-------- RECORDS SHOWN --------

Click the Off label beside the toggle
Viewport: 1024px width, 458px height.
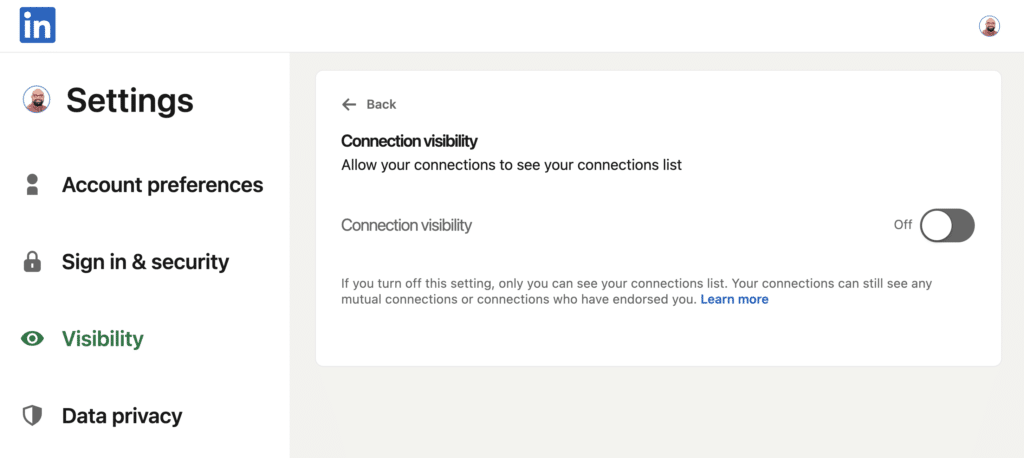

--------
-------- RECORDS SHOWN --------

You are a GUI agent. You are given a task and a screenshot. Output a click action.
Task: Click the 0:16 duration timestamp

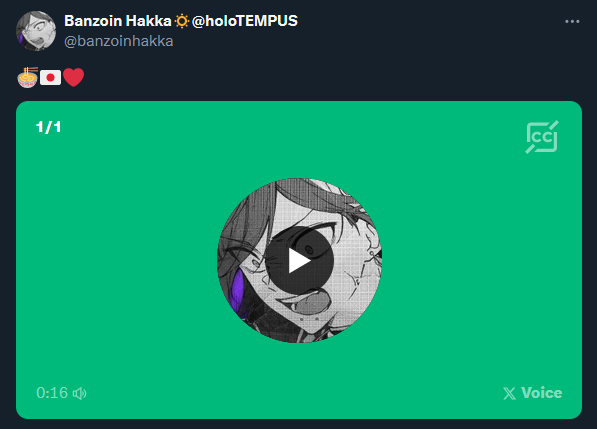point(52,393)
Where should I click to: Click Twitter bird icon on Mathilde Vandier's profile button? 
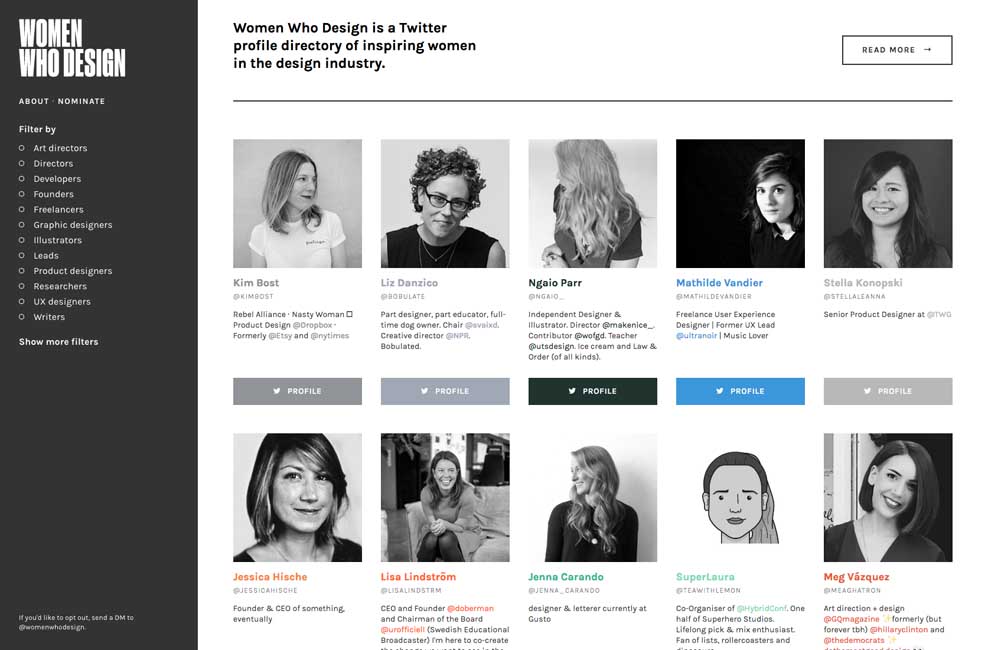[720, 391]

--------

TASK DETAILS — Between the lines holding "Click the Off label beside the toggle" and "Viewport: 1024px width, 458px height.", inclusive, change "toggle" to "switch" and leave everything else as it is. Give back only those lines.

RESULT —
Click the Off label beside the switch
Viewport: 1024px width, 458px height.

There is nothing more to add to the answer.